Abstract

Introduction: Renal cell carcinoma (RCC) is the most common renal tumor and accounts for 3% of all cancer deaths. Gastric metastasis is a rare event with a reported incidence of 0.2 - 0.7% . There are less than 60 cases of gastric metastasis from a renal cell carcinoma. We present a rare case of a metastatic lesion appearing as a gastric polyp and the importance of the necessity of polypectomy regardless of size during any endoscopy. Case Description/Methods: 78 year-old male status-post radical nephrectomy 22 years ago for renal cell carcinoma and pulmonary metastasis 8 years ago presented with dysphagia. Patient has been actively followed by oncology and maintained on pazopanib for 10 years. EGD found 2 large polyps in the proximal gastric body along the greater curvature >1 cm. Pathology showed positivity for CAM5.2 and PAX8, confirming the diagnosis of a clear cell type of RCC. Discussion: Renal cell carcinoma even if treated with radical nephrectomy can become metastatic and recur 30% of the time.

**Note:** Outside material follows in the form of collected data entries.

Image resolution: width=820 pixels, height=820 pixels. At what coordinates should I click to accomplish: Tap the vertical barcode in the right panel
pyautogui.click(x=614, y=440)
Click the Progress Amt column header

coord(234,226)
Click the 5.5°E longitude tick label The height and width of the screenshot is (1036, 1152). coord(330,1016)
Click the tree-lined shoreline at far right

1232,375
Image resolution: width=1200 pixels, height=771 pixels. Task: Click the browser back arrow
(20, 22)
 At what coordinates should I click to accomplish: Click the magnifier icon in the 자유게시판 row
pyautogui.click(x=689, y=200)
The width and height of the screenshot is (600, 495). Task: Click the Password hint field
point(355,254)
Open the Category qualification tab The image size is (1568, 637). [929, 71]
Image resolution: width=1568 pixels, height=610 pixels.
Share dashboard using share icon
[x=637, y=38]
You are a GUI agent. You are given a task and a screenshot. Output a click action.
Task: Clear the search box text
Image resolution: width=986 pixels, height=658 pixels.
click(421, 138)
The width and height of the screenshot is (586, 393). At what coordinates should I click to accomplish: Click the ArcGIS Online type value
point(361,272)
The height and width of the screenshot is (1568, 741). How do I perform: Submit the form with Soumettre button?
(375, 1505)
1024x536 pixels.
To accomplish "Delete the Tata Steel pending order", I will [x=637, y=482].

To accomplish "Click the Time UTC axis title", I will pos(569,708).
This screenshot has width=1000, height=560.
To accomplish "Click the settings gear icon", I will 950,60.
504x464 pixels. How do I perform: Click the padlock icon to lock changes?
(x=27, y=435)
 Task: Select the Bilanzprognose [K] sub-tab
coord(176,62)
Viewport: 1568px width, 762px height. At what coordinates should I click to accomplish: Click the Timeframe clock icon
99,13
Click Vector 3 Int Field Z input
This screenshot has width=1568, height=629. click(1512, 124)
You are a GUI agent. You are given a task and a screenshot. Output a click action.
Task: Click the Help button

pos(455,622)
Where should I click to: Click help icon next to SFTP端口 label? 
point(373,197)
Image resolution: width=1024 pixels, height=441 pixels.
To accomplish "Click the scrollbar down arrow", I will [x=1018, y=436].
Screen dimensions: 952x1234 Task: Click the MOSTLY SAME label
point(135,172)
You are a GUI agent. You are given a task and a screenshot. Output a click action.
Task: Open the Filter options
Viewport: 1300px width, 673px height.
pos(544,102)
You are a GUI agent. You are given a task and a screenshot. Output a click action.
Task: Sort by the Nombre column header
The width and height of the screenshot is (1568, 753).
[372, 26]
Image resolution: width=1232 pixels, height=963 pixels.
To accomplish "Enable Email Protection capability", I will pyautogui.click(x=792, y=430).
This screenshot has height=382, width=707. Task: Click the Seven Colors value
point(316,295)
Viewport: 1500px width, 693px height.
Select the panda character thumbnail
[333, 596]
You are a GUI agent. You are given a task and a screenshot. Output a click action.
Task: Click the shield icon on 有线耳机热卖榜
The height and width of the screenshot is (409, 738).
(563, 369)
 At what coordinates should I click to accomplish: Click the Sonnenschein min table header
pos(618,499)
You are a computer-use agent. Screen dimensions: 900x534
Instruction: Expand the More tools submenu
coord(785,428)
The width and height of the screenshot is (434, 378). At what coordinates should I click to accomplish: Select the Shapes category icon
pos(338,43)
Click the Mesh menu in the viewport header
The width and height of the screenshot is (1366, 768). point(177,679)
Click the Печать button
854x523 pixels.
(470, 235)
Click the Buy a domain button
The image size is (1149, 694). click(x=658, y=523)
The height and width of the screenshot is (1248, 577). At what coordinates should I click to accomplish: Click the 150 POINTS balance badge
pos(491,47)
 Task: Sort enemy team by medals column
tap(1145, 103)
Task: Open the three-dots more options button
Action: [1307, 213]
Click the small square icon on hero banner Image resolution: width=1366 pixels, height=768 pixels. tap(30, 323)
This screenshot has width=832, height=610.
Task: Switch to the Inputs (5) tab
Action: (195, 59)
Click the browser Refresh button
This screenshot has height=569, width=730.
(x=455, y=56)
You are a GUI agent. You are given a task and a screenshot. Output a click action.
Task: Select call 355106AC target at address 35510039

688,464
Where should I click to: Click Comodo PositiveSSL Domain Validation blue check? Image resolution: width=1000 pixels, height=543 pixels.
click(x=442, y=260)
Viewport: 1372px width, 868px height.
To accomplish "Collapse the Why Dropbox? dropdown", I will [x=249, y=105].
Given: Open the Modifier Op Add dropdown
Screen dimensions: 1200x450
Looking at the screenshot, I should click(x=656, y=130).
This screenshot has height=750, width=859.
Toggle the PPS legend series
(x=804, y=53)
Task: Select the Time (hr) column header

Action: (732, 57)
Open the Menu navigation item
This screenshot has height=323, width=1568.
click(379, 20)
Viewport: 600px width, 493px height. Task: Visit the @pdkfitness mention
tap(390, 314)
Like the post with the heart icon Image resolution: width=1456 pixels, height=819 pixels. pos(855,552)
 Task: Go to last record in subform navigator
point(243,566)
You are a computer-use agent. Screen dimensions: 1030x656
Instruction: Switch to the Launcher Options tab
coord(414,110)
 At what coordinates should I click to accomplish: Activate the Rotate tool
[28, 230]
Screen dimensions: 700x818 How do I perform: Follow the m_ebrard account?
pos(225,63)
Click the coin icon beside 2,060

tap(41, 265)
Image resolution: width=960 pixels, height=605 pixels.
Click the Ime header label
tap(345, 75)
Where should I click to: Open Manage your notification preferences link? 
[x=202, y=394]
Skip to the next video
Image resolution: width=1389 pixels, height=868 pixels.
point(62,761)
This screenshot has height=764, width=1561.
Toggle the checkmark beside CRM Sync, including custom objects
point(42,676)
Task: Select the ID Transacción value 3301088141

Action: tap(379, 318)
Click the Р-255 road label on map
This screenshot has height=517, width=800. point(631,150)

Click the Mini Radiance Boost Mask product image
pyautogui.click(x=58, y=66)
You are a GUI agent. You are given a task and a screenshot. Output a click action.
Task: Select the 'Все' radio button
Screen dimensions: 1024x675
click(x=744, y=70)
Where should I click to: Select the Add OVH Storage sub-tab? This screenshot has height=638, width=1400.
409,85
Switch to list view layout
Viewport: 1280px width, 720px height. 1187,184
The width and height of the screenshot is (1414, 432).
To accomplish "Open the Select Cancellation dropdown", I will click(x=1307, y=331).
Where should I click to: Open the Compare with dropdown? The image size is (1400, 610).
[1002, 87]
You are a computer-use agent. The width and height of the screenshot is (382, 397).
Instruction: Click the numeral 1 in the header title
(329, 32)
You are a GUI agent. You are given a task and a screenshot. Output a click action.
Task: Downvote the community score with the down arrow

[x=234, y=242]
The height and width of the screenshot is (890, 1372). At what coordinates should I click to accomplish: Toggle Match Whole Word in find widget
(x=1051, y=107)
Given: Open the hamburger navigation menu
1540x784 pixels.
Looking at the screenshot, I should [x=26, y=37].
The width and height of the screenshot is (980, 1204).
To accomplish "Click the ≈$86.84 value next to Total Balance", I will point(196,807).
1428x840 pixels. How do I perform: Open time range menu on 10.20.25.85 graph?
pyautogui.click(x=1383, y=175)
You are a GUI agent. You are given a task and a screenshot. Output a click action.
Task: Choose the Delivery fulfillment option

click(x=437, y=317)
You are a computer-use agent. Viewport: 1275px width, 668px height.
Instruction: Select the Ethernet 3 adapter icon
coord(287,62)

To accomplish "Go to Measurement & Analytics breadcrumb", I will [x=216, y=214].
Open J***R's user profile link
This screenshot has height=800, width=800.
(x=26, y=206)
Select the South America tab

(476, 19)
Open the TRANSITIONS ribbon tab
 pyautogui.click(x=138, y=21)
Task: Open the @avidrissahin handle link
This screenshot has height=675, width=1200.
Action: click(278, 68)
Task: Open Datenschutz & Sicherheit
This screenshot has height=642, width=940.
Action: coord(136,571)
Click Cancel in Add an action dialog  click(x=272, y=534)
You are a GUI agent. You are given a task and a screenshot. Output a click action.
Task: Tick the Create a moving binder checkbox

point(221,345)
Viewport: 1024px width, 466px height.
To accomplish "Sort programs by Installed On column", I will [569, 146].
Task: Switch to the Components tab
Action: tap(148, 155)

Metastatic renal cell carcinoma (mRCC) commonly metastases to the lung (70%), bones (30-40%), liver (20%), adrenal (10%), and brain (8%) [3-5]. Gastric metastases are exceedingly rare (< 1%). A systematic review by Prudhomme et al. identified 38 cases of RCC in the stomach between 1950- and 2018, and 73% presented with multiple metastatic sites (mainly lungs and bones). In spite of radical nephrectomy, given possible microvascular metastases of mRCC, unusual lesions should always be biopsied for malignancy. Given mRCC’s variable dormant nature, regardless of chemo-therapy status, clinicians should not hesitate to rule out possible mRCC as lesions can have very slow growth rate ranging from 0.31–211.93 cm^3/year and may be clinical silent for decades. Due to mRCC slow-growing nature, they result in several false-negative chest X-ray/abdominal CT screenings within the first 10 years and mRCC may re-surface decades later with alarm symptoms. Slow growing metastasized lesions are still malignant; the patient’s malignant polyp may have been growing 0.045cm/year for two decades. The minimum size cutoff for polypectomy is clinician-dependent with some guidelines recommending a 2-cm minimum and others recommending resection of all polyps greater than 0.5 cm. In patients with noted history of mRCC, regardless of size, all polyps should be biopsied.